**Problems to work on:**
- a) Reproduce the passage of the PyPDF2 post below that opens with the words containing "Do not know" and closes with "will be corrected.".
- b) Write the next part of the post below about blank pages in merged PDFs, picking up after its last line.

**Selected text:**
Search code examples
pythonpandaspdfpypdf

PyPDF2 give me blank pages in merged PDF


I have earlier come up with this question in here: pypdf2-merging-pdf-pages-issue

Where I have now come a long way and can now create my PDF files from an Excel document via Pandas into PyPDF2.

As well as where I now have the number of pages that must be per. PDF. However, my problem now is that my merged PDF files are now blank.

If I do a debug, then I can see that in my second loop, which contains the variable "paths" the right paths to my physical PDF files. But that when they then come in through:

            with path.open('rb') as pdf:
                pdf_writer.append(pdf)

Then suddenly an extra "" enters the paths so that a path can be named c: \ users \ .... then suddenly it is called c: \ users \ ...

Do not know if this is what prevents the files from being opened and read correctly, and then merged into one PDF file.

Hope some can guide me as python for me is self taught. Or in some other way can explain to me why I get created some merged PDF files that are suddenly blank on 3 pages.

My code is:

import datetime             #Handle date
import pandas as pd         #Handle data from Excel Sheet (Data analysis)
import PyPDF2 as pdf2       #Handle PDF read and merging
from pathlib import Path    #Handle path

#Skip ERROR-message: Xref table not zero-indexed. ID numbers for objects will be corrected.
#import sys
#if not sys.warnoptions:
#    import warnings
#    warnings.simplefilter("ignore")

PDF_PATH = Path('C:/Users/TH/PDF/')
EXCEL_FILENAME = 'Resources/liste.xlsx'


def main():
    today = datetime.date.today()  # The date now
    next_week = today.isocalendar()[1] + 1  # 0=Year, 1=week
    resources = pd.read_excel(EXCEL_FILENAME, sheet_name='Ark1')

    for row in resources.itertuples():
        year = row.Aargang
        paths = [
            (PDF_PATH / row.Oevelse1).with_suffix('.pdf'),
            (PDF_PATH / row.Oevelse2).with_suffix('.pdf'),
            (PDF_PATH / row.Oevelse3).with_suffix('.pdf'),
        ]
        pdf_writer = pdf2.PdfFileMerger()
        for path in paths:
            with path.open('rb') as pdf:
                pdf_writer.append(pdf)
        with open(f'Uge {next_week} - {year} Merged_doc.pdf', 'wb') as output:
            pdf_writer.write(output)


if __name__ == '__main__':
    main()

**Supplied information:**
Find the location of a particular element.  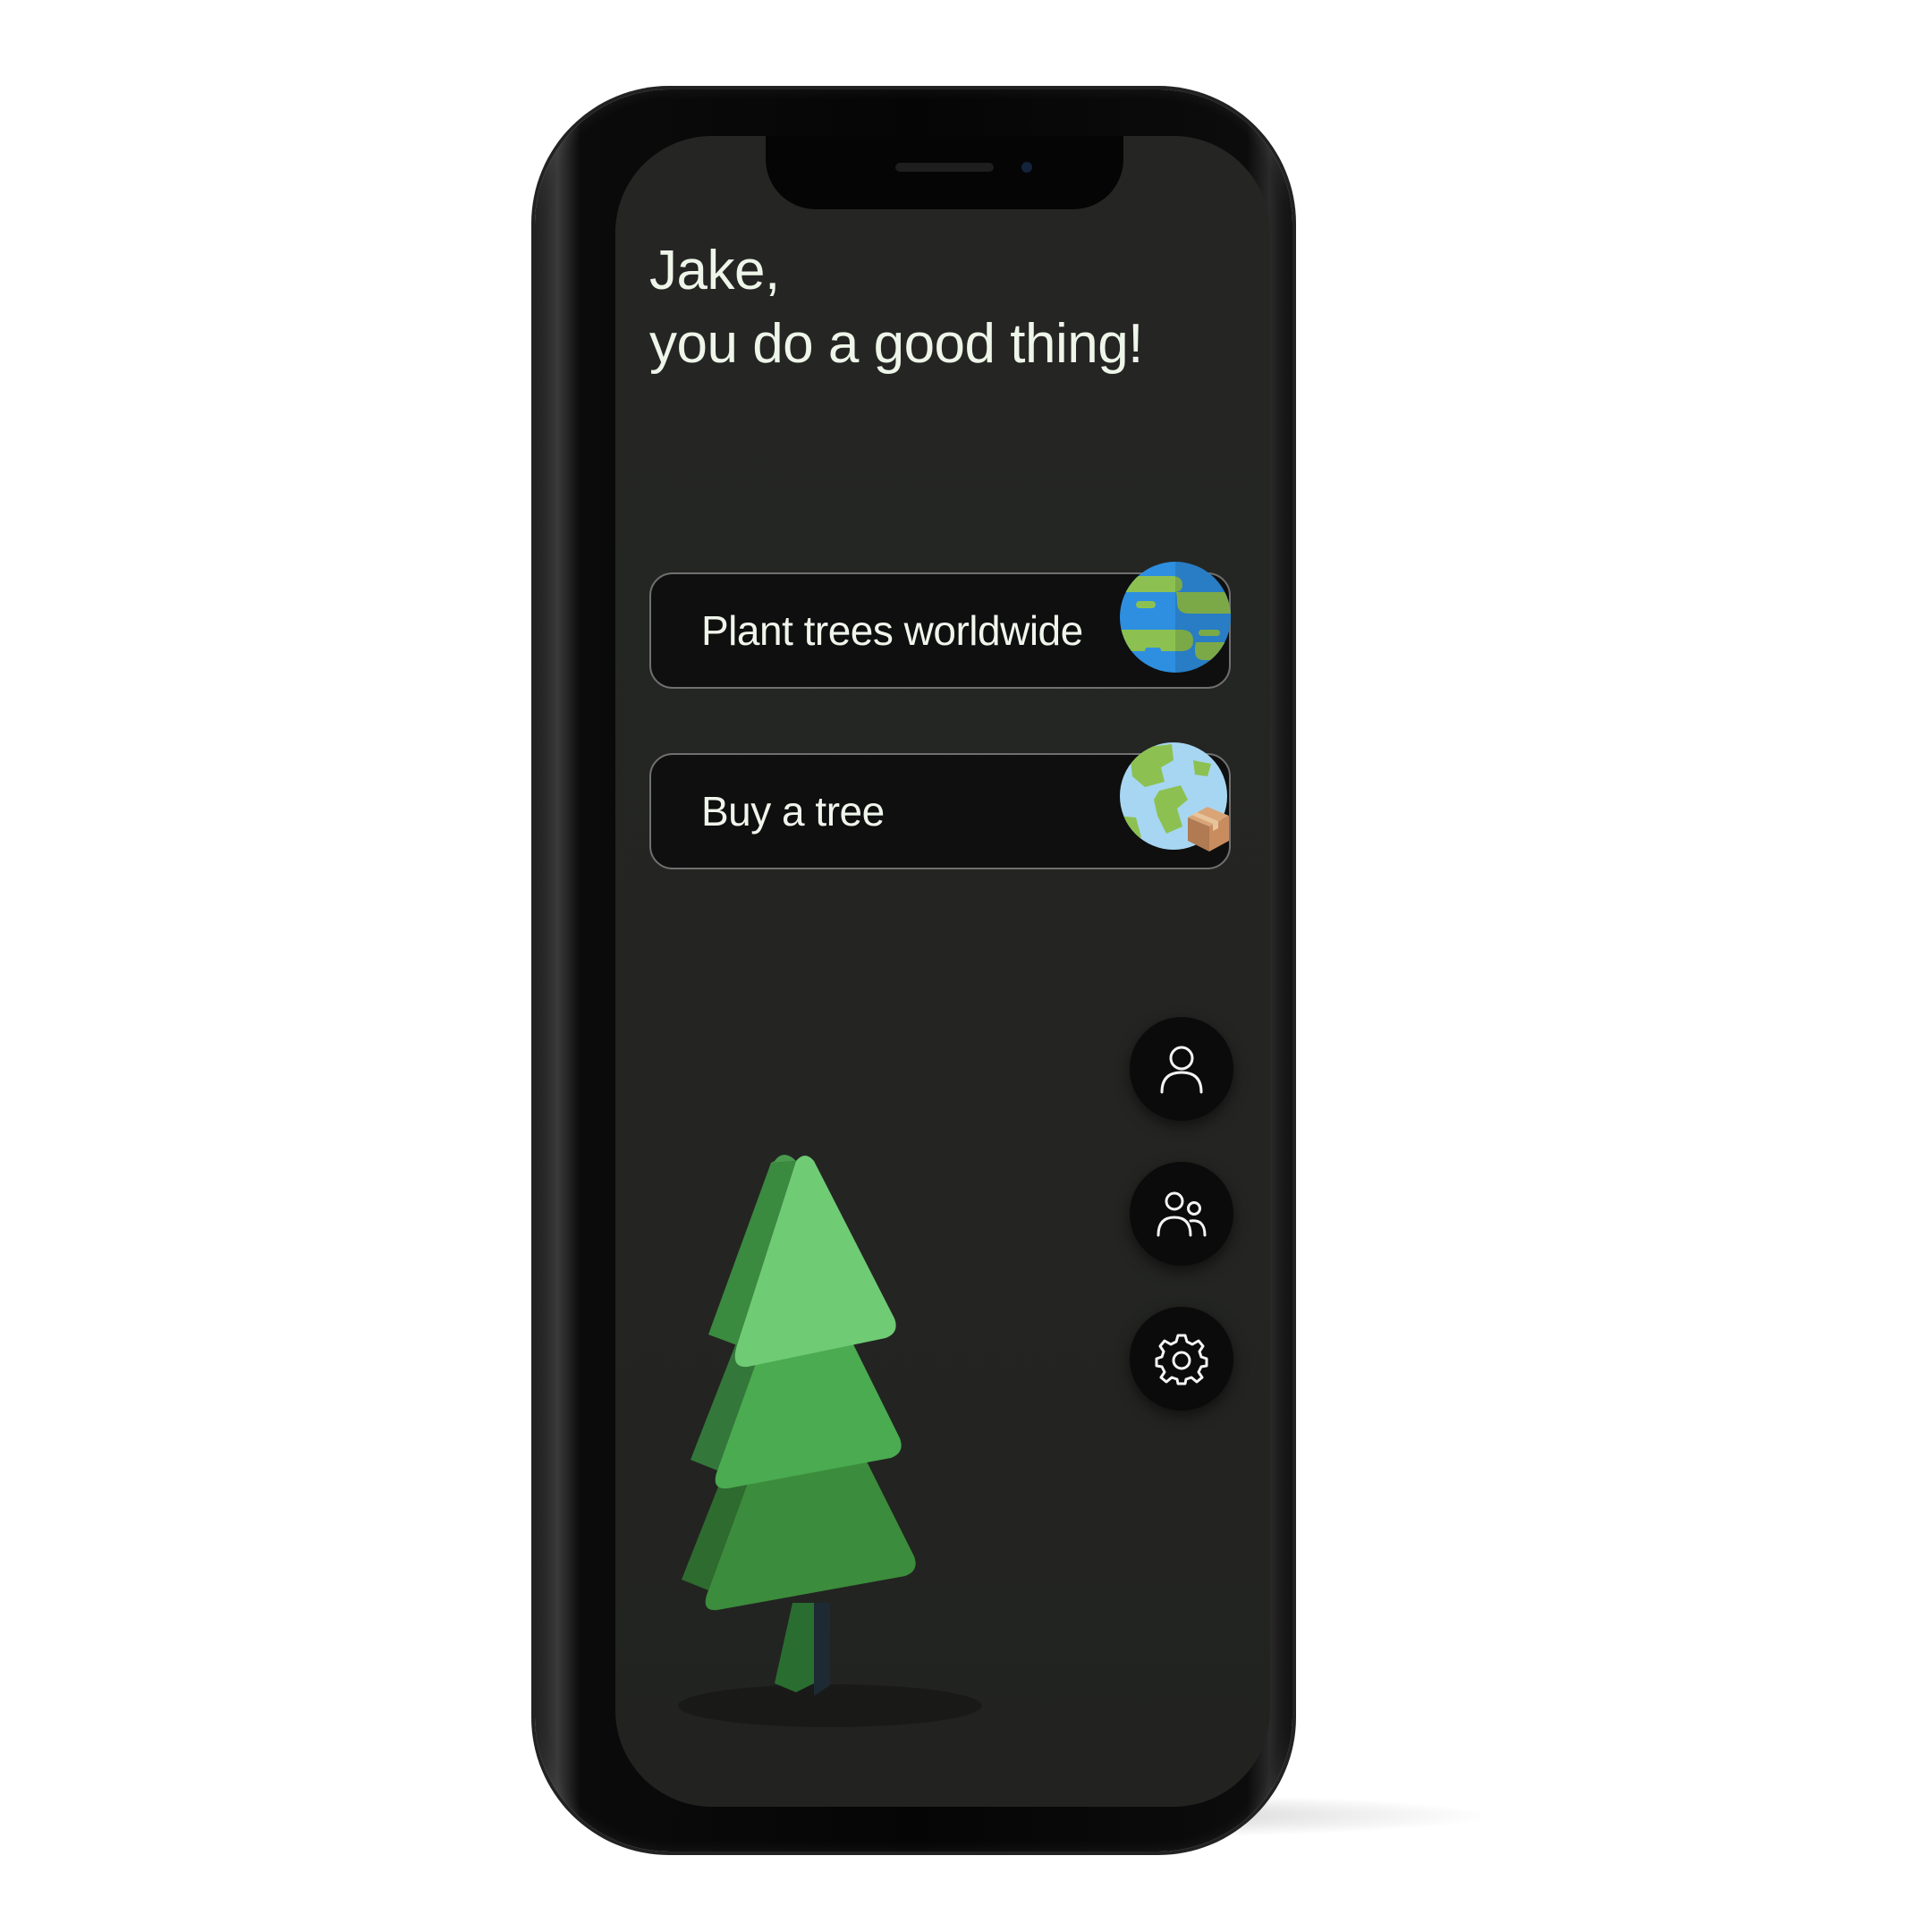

**Per-task answers:**
- a)
Do not know if this is what prevents the files from being opened and read correctly, and then merged into one PDF file.

Hope some can guide me as python for me is self taught. Or in some other way can explain to me why I get created some merged PDF files that are suddenly blank on 3 pages.

My code is:

import datetime             #Handle date
import pandas as pd         #Handle data from Excel Sheet (Data analysis)
import PyPDF2 as pdf2       #Handle PDF read and merging
from pathlib import Path    #Handle path

#Skip ERROR-message: Xref table not zero-indexed. ID numbers for objects will be corrected.

- b)
Solution

  • @anon01 Thx

    And Thx/credit to Sirius3.

    It's something about the PyPDF2, how to use it and some bugs with it. So after edit the code to this it work.

    import datetime                     #Handle date
    import pandas as pd                 #Handle data from Excel Sheet (Data analysis)
    from PyPDF2 import PdfFileMerger    #Handle PDF read and merging
    from pathlib import Path            #Handle path
    
    #Skip ERROR-message: Xref table not zero-indexed. ID numbers for objects will be corrected.
    #import sys
    #if not sys.warnoptions:
    #    import warnings
    #    warnings.simplefilter("ignore")
    
    PDF_PATH = Path('C:/Users/TH/PDF')
    EXCEL_FILENAME = 'Resources/liste.xlsx'
    
    
    def main():
        today = datetime.date.today()  # The date now
        next_week = today.isocalendar()[1] + 1  # 0=Year, 1=week
        resources = pd.read_excel(EXCEL_FILENAME, sheet_name='Ark1')
    
        for row in resources.itertuples():
            year = row.Aargang
            paths = [
                (PDF_PATH / row.Oevelse1).with_suffix('.pdf'),
                (PDF_PATH / row.Oevelse2).with_suffix('.pdf'),
                (PDF_PATH / row.Oevelse3).with_suffix('.pdf'),
            ]
            pdf_merger = PdfFileMerger()
            for path in paths:
                pdf_merger.append(str(path))
            with open(f'Uge {next_week} - {year} Merged_doc.pdf', 'wb') as output:
                pdf_merger.write(output)
            pdf_merger.close()
    
    
    if __name__ == '__main__':
        main()